TİYATRO DESTEKLENMELİ ANCAK BAĞIMSIZ OLMALI

-Peki herhangi bir çözümünüz var mı ?
Özel tiyatrolardan yanayım. Ancak ne var ki özel tiyatrolar yüzde 30’a yakın vergi veriyor, bu nedenle bilet fiyatları artıyor ve seyirci sayısı azalıyor.
-Bilet başı 50 TL. olduğunu göz önünde bulundurursak çoğu yerde, bu gerçekten uçuk bir rakam değil mi sizce de?
Tabi fazla, ancak bu denklemden kurtulmak için vergi oranında indirim olması gerekiyor. Böylece bilet fiyatları düşer. Bunu mahalle gibi düşün; her tarafta açılırsa bütün ilde yayılıyor. Cumhuriyetçi bir tavırla Anadolu’ya oyun götürülmesi mantığı var. Yahu neden sen götürüyorsun? Bırak onlar getirsin, özgünlükleri ortaya çıksın. Özel tiyatroların çoğalması gerekiyor bu nedenle. Kendi istediklerini anlatması için. Böylelikle herkes kendi ürününü ortaya çıkartabilir.
-Ancak ekonomik sıkıntılar baş gösterir öyle bir noktada, haksız mıyım ?
Kimseyi suçlayamıyorsun böyle bir durumda. Bu nedenle devlet politikası olarak desteklenmesi gerek. Bizde ise bunu yapmayacakları aşikâr. Ben CHP’nin bunu yapmaya çalıştığını ancak yanlış bir yolla yapmaya çalıştığını düşünüyorum. Ekonomik sorunun en basit örneğini vereyim. Bu akşam burada konser veriyoruz ama elektrik yoksa bu iş olmaz. Sanatın bittiği yer bu olabilir mi sizce? Ama öyle. Bizde tiyatro oyuncuları, oyunculuk yapmaz zaten. Hollanda’da tanıştığım bir kız anlattı… Devlet oyuncuya maaş bağlayıp senede 300 tane oyun oynayacaksın diyor ve buna göre bir değerlendirme yapıyor. Neticede iyiysen devam edersin, değilsen zaten götüremezsin işi. Bizde öyle bir şey yok. Seneden seneye bir oyun yaptın, onu da bir yerlerde oynadın devamını da televizyonda tamamladığın bir dünya var.
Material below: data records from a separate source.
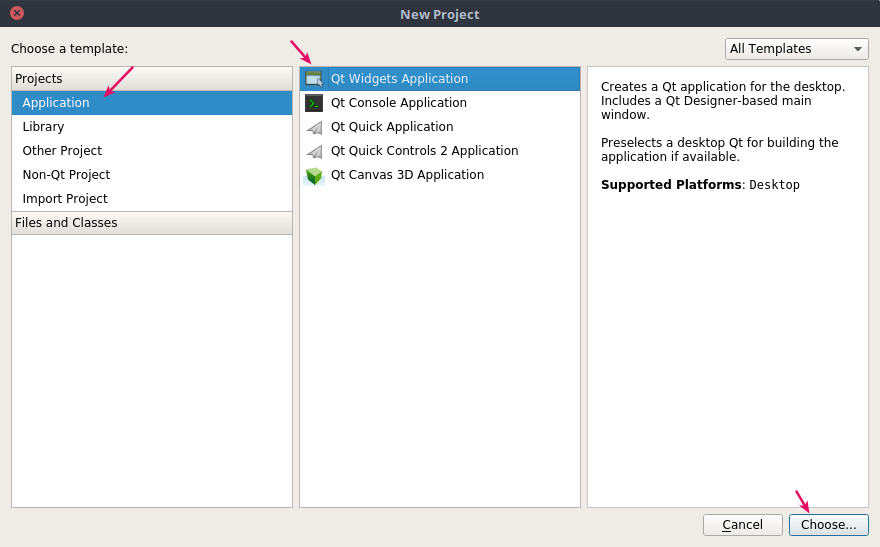Image resolution: width=880 pixels, height=547 pixels.
Task: Click the Qt Quick Application paper-plane icon
Action: coord(314,127)
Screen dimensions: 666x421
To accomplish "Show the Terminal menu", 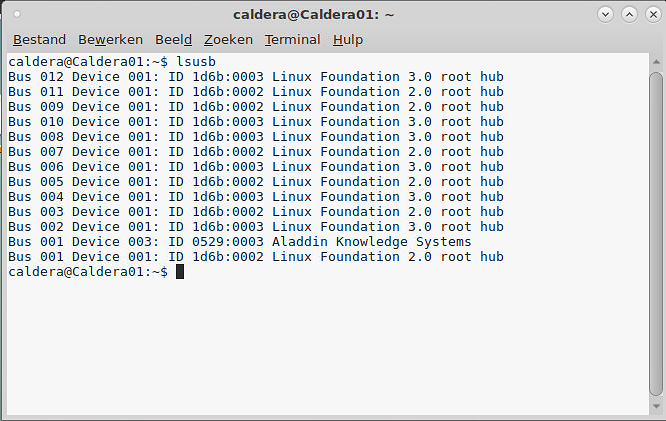I will [292, 40].
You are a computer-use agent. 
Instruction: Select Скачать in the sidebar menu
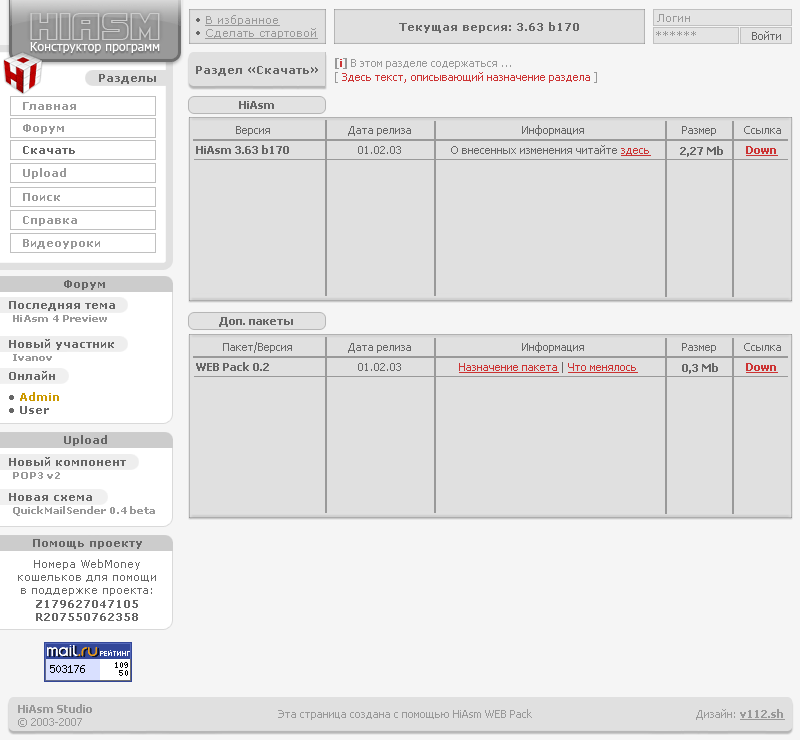tap(83, 151)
GEZİ PARKI SANATSAL AÇIDAN DA İYİ İRDELENMELİ

-Gezi Parkı’nda, sanatın her alanındaki üretkenlik hakkında ne gibi değerlendirmeler yapmak istersiniz?
Çoğunlukla gençlerden oluşan Gezi Parkı’ndaki kitlenin ironi yapabildiğini gördüm ancak şimdi bu Gezi Parkı kitlesini alarak bir oyun yapmayı da doğru bulmuyorum.
-Sosyolojik açıdan yeterince değerlendirilmediği için mi?
Evet, yeterince irdelenmiş değil. Ancak Gezi Parkı’nda üretilen bu dilin çok kıymetli olduğunu düşünüyorum sanat için. Bu dil, çok ironik ve nihilist… Bu da çok heyecan verici. Biz giriş gelişmenin yerini değiştirirsek kimse anlamaz diye düşünüyorduk. Ancak gördük ki insanlar birçok şeyi anlıyorlar. Ayrıca üretebiliyorlar da. Oradaki kitlenin sanki ironiyle “Biz hiçbir yere ait değiliz, bireyiz ve sanatta da neredeyse bunu arıyoruz” diyen bir yeri olduğunu düşünüyorum. Yani kısaca eski usul olan her şeyi yıkan bir tavır, yenilikçi bir anlayış arayışı.. Tabi hepsinden önemlisi duvarlar bizimdi orada. Çünkü bu da bir sanat ve çok da değerli. Bağımsızlardı.
-Ancak şöyle bir sorun var ki, oradaki kitle bir yere kanalize olamadı. Yani organize değiller, örgütlü değiller. Bu da oradaki gücü zaman içerisinde dağıtıyor. Buna ne diyeceksiniz?
Aslında bir yere kanalize olacak bir kuşak gibi de değillerdi. Gücünü, belli bir yere kanalize olmamasından alıyorlardı bence.
-Önceki söylemlerinizde şöyle bir şeye işaret etmiştiniz. “Çık bağır bağır nereye kadar?” Burada da çık diren diren nereye kadar gibi bir anlayış yok mu sizce de? Neticede meydandan eve, evden meydana gibi bir anlayış vardı.
Çok açık bir şey söyleyeyim; Biz bu Moda Sahnesi’ni açtık, ama borçlarla, bata çıka açtık. Gazetede Türkiye’nin en iyi 10 sahnesi arasına girdik. İnsanlar da ülkemizde iyi şeyler oluyor diye seviniyor. Ancak anlamadım, bir yandan seviniyorsun tamam ama yahu hiç kimse mi bir şey yapmıyor ki diye de üzülüyorsun. Yani pat diye ilk 10’a girdik? Kısaca düşündüğümüz şeyi bir araya gelerek büyütmek esas olan. Sonrada ortaya bu ürünü veya işi ortaya koymak önemli olan. Bağıralım, karşı çıkalım evet ama artık icraat gerekiyor.